V
AINTENANT que vous êtes suffisamment pourvu d'ouvrages de bibliographie, d'outils de travail, de guides, en un mot, vous pourrez acheter avec plus de sécurité ce qui aura quelque attrait pour vous, ce qui vous paraîtra intéressant. Sans vouloir influencer votre goût, je vous dirai, puisque vous me le demandez, comment j'aurais procédé pour former ma bibliothèque, si la Fortune avait daigné me favoriser, et comment on peut agir pour composer une collection intéressante, lorsqu'on est dans une situation relativement modeste.
Avant tout permettez-moi de vous rappeler ce que Jules Janin a dit de sensé, de nouveau et d'intéressant dans un petit livre fort joli, et bien écrit, mais dont le principal mérite est d'être rare: l'Amour des livres: «N'achetez aujourd'hui que si vous avez lu, d'un bout à l'autre, le livre acheté il y a deux mois, il y a six semaines. Furetière demandait un jour à son père de l'argent pour acheter un livre.—«Or çà, répondait le bonhomme, il est donc vrai que tu sais tout ce qu'il y avait dans l'autre acheté la semaine passée?» C'était bien répondre.»
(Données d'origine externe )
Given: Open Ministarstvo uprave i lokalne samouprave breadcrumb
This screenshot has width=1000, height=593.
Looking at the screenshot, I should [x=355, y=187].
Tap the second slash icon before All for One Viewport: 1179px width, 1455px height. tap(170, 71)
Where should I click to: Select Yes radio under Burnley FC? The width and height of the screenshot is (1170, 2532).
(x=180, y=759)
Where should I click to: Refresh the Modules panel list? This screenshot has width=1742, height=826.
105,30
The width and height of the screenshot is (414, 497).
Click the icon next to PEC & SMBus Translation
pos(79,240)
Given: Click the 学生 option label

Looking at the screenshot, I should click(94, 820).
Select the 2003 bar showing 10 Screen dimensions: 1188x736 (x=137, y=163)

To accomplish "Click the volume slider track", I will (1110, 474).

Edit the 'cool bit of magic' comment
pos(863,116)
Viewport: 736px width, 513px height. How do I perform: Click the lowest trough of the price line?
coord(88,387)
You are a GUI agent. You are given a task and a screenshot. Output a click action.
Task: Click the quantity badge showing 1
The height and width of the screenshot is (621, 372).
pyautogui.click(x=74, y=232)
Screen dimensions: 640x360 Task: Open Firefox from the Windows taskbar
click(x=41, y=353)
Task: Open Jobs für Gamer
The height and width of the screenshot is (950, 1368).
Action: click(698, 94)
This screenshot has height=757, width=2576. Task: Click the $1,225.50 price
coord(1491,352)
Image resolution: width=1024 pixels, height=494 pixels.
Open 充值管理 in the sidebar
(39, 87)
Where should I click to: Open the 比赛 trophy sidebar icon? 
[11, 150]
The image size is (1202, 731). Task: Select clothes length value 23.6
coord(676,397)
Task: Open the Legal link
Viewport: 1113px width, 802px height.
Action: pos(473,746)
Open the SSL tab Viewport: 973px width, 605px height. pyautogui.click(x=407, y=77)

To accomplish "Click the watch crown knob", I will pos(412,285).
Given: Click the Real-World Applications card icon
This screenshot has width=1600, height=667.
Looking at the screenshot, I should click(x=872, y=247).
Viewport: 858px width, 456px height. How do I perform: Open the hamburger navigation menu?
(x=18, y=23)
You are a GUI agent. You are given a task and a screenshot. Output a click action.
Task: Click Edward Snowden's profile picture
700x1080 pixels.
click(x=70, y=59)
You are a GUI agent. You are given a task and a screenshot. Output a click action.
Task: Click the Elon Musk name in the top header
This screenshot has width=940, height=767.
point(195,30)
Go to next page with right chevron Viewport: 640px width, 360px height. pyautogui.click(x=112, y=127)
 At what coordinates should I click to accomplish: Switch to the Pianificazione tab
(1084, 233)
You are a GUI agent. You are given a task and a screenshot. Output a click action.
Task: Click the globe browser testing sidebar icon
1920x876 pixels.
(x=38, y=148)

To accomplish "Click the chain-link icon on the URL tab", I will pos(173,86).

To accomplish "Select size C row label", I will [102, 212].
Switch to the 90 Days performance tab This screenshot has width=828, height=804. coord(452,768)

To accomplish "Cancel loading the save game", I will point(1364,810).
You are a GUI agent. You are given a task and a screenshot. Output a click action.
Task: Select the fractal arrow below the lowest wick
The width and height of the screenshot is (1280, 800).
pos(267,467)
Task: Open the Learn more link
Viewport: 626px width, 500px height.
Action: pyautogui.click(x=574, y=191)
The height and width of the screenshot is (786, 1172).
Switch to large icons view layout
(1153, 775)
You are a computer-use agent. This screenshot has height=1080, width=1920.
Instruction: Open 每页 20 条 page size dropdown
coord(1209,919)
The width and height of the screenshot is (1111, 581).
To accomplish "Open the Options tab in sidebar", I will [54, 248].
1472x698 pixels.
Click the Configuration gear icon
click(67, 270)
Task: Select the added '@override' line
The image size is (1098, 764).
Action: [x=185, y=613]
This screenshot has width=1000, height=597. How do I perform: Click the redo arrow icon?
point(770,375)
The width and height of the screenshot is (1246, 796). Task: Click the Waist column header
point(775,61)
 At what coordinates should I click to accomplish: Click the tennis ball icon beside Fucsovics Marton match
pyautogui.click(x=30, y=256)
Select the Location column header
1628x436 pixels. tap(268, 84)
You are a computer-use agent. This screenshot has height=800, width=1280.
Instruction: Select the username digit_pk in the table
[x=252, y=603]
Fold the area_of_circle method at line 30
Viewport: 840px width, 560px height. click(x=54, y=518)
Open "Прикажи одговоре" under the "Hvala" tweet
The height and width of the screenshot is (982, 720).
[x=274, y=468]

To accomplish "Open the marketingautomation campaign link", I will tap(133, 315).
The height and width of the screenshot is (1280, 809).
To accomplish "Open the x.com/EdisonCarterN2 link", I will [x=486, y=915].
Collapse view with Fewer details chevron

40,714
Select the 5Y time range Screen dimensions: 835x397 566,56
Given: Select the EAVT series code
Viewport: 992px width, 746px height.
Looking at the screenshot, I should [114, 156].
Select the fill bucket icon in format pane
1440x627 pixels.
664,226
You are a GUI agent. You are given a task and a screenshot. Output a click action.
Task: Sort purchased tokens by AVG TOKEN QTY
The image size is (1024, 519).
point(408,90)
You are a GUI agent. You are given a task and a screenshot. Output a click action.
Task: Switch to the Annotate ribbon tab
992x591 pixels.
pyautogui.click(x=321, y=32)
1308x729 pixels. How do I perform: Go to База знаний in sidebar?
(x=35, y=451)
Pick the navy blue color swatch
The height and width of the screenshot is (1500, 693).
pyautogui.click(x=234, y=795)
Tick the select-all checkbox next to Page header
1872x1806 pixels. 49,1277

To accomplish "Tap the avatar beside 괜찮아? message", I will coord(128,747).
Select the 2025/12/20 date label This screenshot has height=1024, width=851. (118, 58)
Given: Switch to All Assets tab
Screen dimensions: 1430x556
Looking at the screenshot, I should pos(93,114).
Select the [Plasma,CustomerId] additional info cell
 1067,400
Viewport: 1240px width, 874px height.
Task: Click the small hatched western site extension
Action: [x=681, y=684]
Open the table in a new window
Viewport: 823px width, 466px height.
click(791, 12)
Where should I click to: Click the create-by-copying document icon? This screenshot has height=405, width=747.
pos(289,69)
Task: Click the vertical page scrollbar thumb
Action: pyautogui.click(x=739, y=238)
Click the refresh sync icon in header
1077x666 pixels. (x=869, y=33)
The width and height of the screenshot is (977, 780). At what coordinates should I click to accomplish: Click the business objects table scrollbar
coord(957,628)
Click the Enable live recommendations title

Je ne suis pas d'avis de prendre à la lettre le conseil du bon gros critique, qui n'a jamais dû connaître à fond la passion des livres, ni la joie intime que nous procure l'acquisition d'un volume souhaité, ni le serrement de cœur qu'on éprouve à voir passer en d'autres mains l'objet qu'on espérait obtenir.
Non certes, il n'est pas absolument indispensable de lire tous les volumes, au fur et à mesure qu'on les achète, avant d'en acquérir d'autres. Cependant l'idée de l'auteur était bonne; il a voulu évidemment mettre en garde les bibliophiles contre l'entraînement des occasions favorables et les empêcher d'encombrer leurs vitrines de livres qu'ils ne liront sans doute jamais. Et en cela il a raison. Le premier motif qui doit nous pousser à acquérir un ouvrage, c'est le désir de le lire, soit immédiatement, soit plus tard, dans des moments de loisir. Il arrive bien souvent, hélas! que ces moments-là ne viennent pas vite ou ne viennent jamais; on n'en achète pas moins toujours des livres qu'on se propose aussi de reprendre un jour, et qui, en attendant, viennent occuper à côté des autres une place d'où ils ne seront pas vite dérangés.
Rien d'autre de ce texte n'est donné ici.